Okuma parçası:
◇ ◇ ◇ ◇ ◇
Evlilik Nedeniyle İşten Ayrılma

blog-law-1

Evlilik nedeniyle işten ayrılma hususu 1475 sayılı İş Kanunun 14. maddesinde düzenlenmiştir Bu Kanun maddesine göre ‘‘…kadının evlendiği tarihten itibaren bir yıl içerisinde kendi arzusu ile sona erdirmesi…’’ denilerek kadın işçiye böyle bir seçimlik hak tanınmıştır. Bu kanun maddesine göre kadın işçi evlendiği tarihten itibaren bir yıl içerisinde iş sözleşmesini sona erdirebilir.  Kanun maddesine baktığımızda böyle bir seçimlik hak sadece kadına verilmiş olup erkek işçinin böyle bir seçimlik hakkı mevcut değildir.

Evlilik nedeniyle kadın işçi tarafından iş sözleşmesi sonu erdirildiği takdirde kıdem tazminatına hak kazanmak mümkün olacak mıdır?

Bu sorunun cevabı aynı kanun maddesinin devamında düzenlenmiştir. Buna göre ‘‘işçinin işe başladığı tarihten itibaren hizmet aktinin devamı süresince her geçen tam yıl için işverence işçiye 30 günlük ücreti tutarında kıdem tazminatı ödenir. Bir yıldan artan süreler için de aynı oran üzerinden ödeme yapılır’’ diyerek kıdem tazminatına hak kazanacağını açık bir şekilde belirtmiştir.

Tüm yukarıdaki açıklamalar kapsamında kadın işçi evlilik nedeniyle iş sözleşmesini bir yıl içerisinde sonlandırabilir. Kıdem tazminatı bakımından gerekli şartları taşıyorsa kıdem tazminatını işverenden talep edebilir.

Evlilik Nedeniyle İşten Ayrılan Kadın İşçi İşveren Tarafından Kıdem Tazminatı Verilmediği Takdirde Ne Yapabilir?

Kadın işçi kıdem tazminatını alamadığı takdirde, 2018 tarihinde getirilmiş olan zorunlu arabulucuya başvurabilir. Arabuluculuk süreci kapsamında herhangi bir sonuç alamadığı takdirde hakkını mahkeme kanalıyla arayabilir.

Evlilik Nedeniyle İşten Ayrılmaya Dayanan Davalarda Görevli ve Yetkili Mahkeme

Evlilik nedeniyle işten ayrılan ve kıdem tazminatını almaya yönelik açılacak olan davada görevli mahkeme iş mahkemeleridir. Yetkili mahkeme ise kadın işçinin işi gördüğü yer mahkemesi ve işverenin yerleşim yerindeki iş mahkemeleridir.

İlgili Yargıtay Kararları

Kadın işçi tarafından evlilik nedeniyle fesih edildiğinde bunun işveren tarafından kabul edilmesi gerekmediği gibi, ihbar sürelerine uymasına da gerek yoktur.
◇ ◇ ◇ ◇ ◇
Veri bölümü:

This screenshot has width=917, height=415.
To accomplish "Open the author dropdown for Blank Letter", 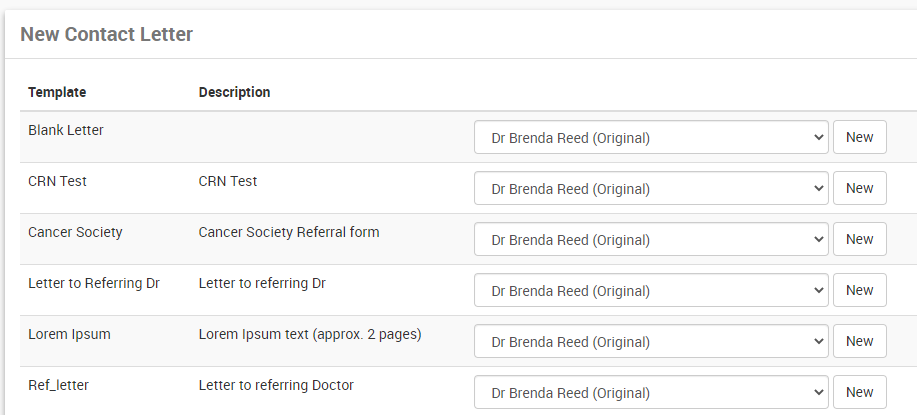I will click(650, 138).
◇ ◇ ◇ ◇ ◇
Görev tanımı:
Evlilik nedeniyle işten ayrılmayı anlatan yazıya göre, evlendikten sonra bir yıl içinde iş sözleşmesini sona erdiren kadın işçi neden kıdem tazminatı isteyebilir? Yazının gösterdiği dayanakla bir iki cümlede açıklayın.

Sonuç:
1475 sayılı İş Kanunu'nun 14. maddesinin devamı, işçiye işe başladığı tarihten itibaren her geçen tam yıl için işverence 30 günlük ücreti tutarında kıdem tazminatı ödeneceğini ve bir yıldan artan süreler için de aynı oranda ödeme yapılacağını belirtir. Bu nedenle kıdem tazminatı için gerekli şartları taşıyan kadın işçi bu tazminatı işverenden talep edebilir.